Kutipan Bacaan |
--------------------------------------------------
Langsung ke konten utama

Mengungkap Zaman Keemasan Kerajaan Gowa

Arak-arakan budaya yang lengkap dengan tentara berkuda serta pasukan garis depan (tobarani), seperti menampilkan kembali masa keemasan Kerajaan Gowa yang dulu dikenal memiliki pasukan tangguh.

Pawai itu diikuti barisan gendang (pagandrang), pemangku adat dan pengiring wanita (pabaju bodo) serta masyarakat umum yang mengenakan busana tradisional, warna hitam, merah, kuning, dan hijau.

Arak-arakan bergerak dari kantor bupati Gowa ke tempat upacara di lapangan Bungaya, di depan balla lompos (istana) raja Gowa di Sungguminasa yang kini berfungsi sebagai museum.

Pesta budaya itu dimaksudkan untuk memperingati hari jadi ke-671 Gowa, 17 Nopember 1991, dan ini merupakan perayaan yang pertama.

Berdasarkan lontara Makassar dan literatur lainnya yang berhubungan dengan sejarah Gowa, sama sekali tidak ada petunjuk tentang hari, tanggal, bulan berdirinya "daerah" itu.

Akhirnya atas prakarsa Bupati A. Azis Umar, diselenggarakanlah seminar untuk menentukan hari jadi daerah, yang dulu dikenal juga sebagai kerajaan maritim yang besar.
--------------------------------------------------
Data Tersimpan |

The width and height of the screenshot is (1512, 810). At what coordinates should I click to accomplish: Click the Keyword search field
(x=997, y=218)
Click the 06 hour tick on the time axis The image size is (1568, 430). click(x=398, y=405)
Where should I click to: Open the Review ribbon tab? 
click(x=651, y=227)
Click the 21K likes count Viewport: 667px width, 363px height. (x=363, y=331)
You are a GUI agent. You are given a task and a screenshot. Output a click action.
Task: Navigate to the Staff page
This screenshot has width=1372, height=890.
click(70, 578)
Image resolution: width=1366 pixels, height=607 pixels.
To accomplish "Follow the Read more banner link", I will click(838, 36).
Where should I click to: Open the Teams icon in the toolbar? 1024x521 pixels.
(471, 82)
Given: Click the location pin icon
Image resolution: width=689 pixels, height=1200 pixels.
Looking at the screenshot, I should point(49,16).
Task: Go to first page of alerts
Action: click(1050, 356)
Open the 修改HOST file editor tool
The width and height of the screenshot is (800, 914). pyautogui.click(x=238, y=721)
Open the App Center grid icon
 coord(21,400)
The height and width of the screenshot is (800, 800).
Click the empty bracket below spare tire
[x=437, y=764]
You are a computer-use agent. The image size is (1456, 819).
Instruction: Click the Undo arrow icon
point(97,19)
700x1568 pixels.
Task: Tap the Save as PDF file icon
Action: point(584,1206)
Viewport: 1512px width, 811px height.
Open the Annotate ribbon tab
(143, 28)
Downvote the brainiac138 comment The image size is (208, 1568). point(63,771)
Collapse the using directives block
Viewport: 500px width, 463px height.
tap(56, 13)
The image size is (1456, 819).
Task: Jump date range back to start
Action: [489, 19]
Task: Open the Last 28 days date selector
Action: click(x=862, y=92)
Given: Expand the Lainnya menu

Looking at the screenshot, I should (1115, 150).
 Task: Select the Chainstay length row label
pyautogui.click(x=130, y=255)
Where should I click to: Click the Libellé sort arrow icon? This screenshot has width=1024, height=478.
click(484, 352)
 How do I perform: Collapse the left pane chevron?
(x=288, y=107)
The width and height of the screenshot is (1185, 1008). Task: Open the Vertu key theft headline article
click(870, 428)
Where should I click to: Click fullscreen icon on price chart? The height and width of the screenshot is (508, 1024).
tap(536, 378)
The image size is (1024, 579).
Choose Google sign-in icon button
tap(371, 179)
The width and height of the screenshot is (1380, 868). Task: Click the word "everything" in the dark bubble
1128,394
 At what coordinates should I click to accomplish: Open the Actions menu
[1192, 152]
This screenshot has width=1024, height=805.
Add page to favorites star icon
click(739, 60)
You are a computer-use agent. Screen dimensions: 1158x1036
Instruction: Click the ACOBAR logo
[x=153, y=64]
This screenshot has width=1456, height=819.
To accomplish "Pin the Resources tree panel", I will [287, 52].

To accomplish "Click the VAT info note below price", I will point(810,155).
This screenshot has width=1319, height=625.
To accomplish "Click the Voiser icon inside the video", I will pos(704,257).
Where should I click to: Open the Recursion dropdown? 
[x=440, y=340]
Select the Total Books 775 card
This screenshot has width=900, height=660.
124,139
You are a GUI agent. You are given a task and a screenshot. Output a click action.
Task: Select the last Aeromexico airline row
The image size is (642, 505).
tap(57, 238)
--------------------------------------------------
Petunjuk Pengerjaan |
a - Tulis ulang dengan tepat bagian teks tentang Kerajaan Gowa yang dibuka dengan kata-kata yang memuat "Akhirnya atas prakarsa" dan ditutup dengan "maritim yang besar.".
b - Jawablah pertanyaan berikut berdasarkan teks tentang Kerajaan Gowa, dengan penanda yang sama pada setiap jawaban.
(i) Dari mana arak-arakan budaya itu mulai bergerak?
(ii) Hari jadi Gowa yang keberapa diperingati dalam pesta budaya itu?
(iii) Atas prakarsa siapa seminar untuk menentukan hari jadi daerah diselenggarakan?

Jawaban Tugas |
a -
Akhirnya atas prakarsa Bupati A. Azis Umar, diselenggarakanlah seminar untuk menentukan hari jadi daerah, yang dulu dikenal juga sebagai kerajaan maritim yang besar.

b -
(i) Arak-arakan itu bergerak dari kantor bupati Gowa.
(ii) Pesta budaya itu memperingati hari jadi ke-671 Gowa.
(iii) Seminar itu diselenggarakan atas prakarsa Bupati A. Azis Umar.